- WORK TO BE COMPLETED -
Search through the entries for the word "arrow" and copy every line that has it.

- Data excerpts -
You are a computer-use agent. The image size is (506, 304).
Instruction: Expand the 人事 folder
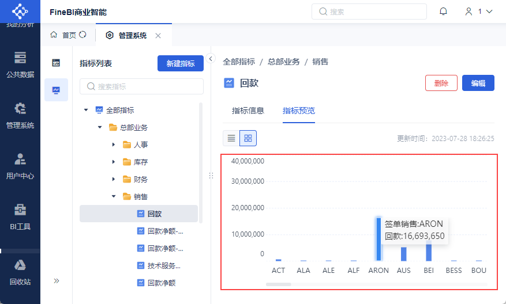click(114, 145)
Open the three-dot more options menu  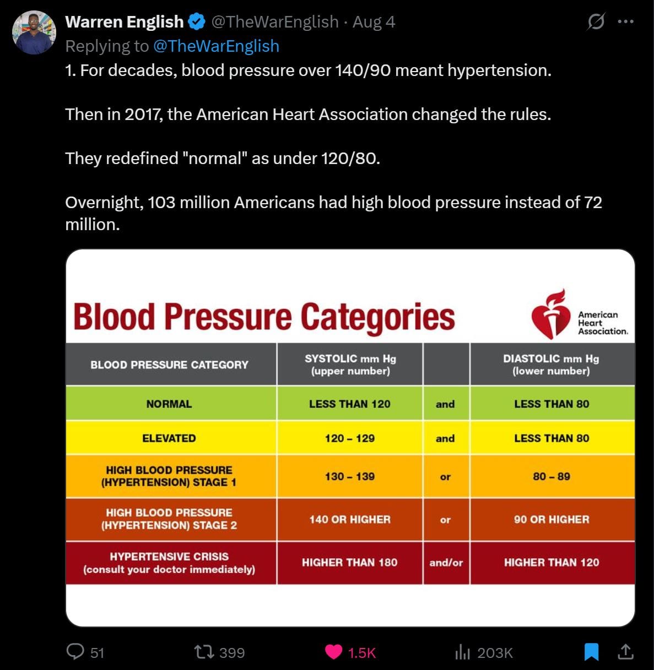point(626,22)
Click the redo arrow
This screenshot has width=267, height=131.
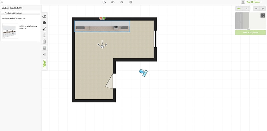coord(121,2)
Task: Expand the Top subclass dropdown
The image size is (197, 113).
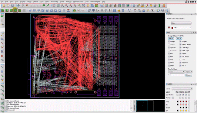Action: tap(181, 28)
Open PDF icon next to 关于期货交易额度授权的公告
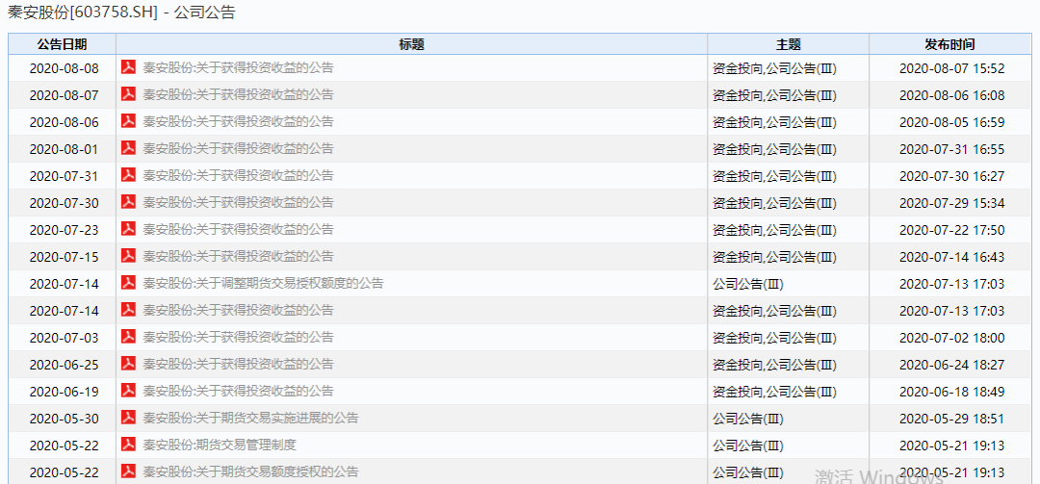This screenshot has height=484, width=1040. tap(127, 471)
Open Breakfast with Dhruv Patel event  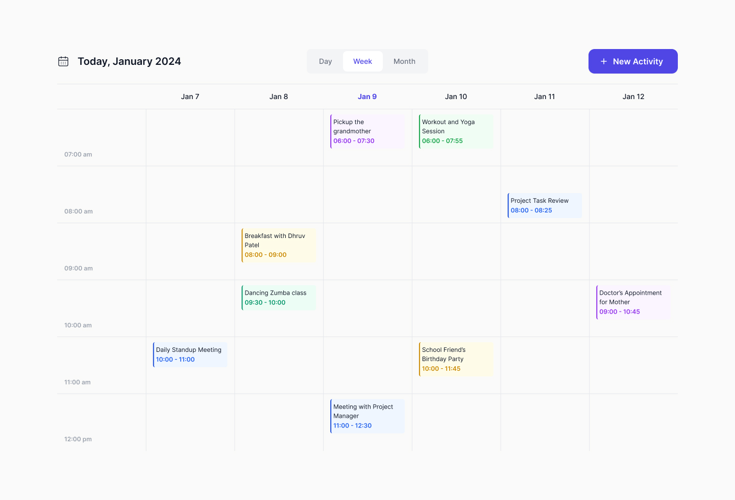[x=279, y=245]
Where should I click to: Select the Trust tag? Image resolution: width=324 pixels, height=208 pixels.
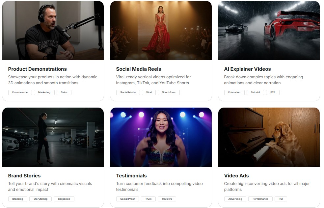(x=148, y=199)
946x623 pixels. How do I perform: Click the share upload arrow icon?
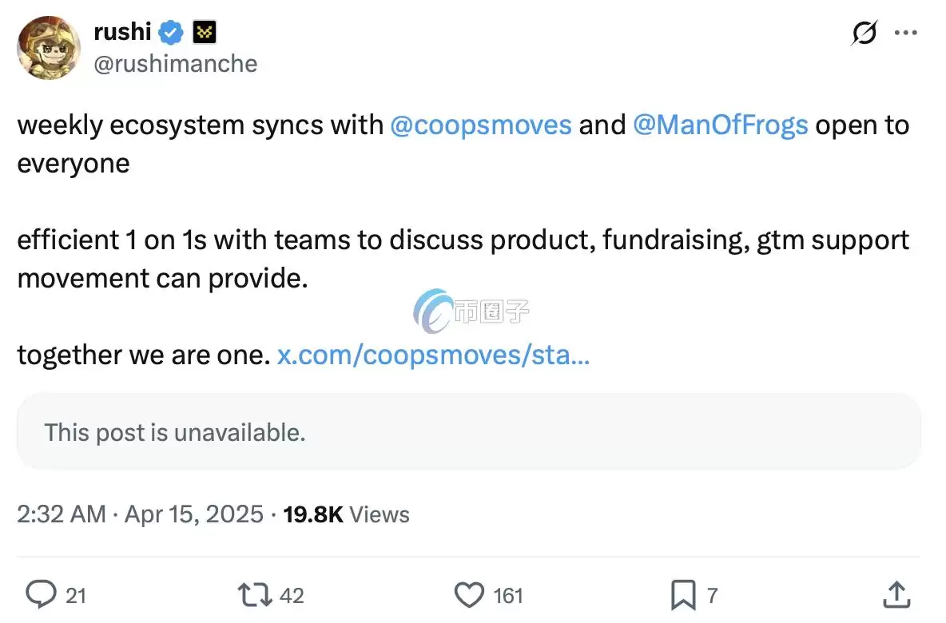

- TASK SOLUTION -
Click the redo arrow
946x623 pixels. How do I perform: Click the share upload arrow icon?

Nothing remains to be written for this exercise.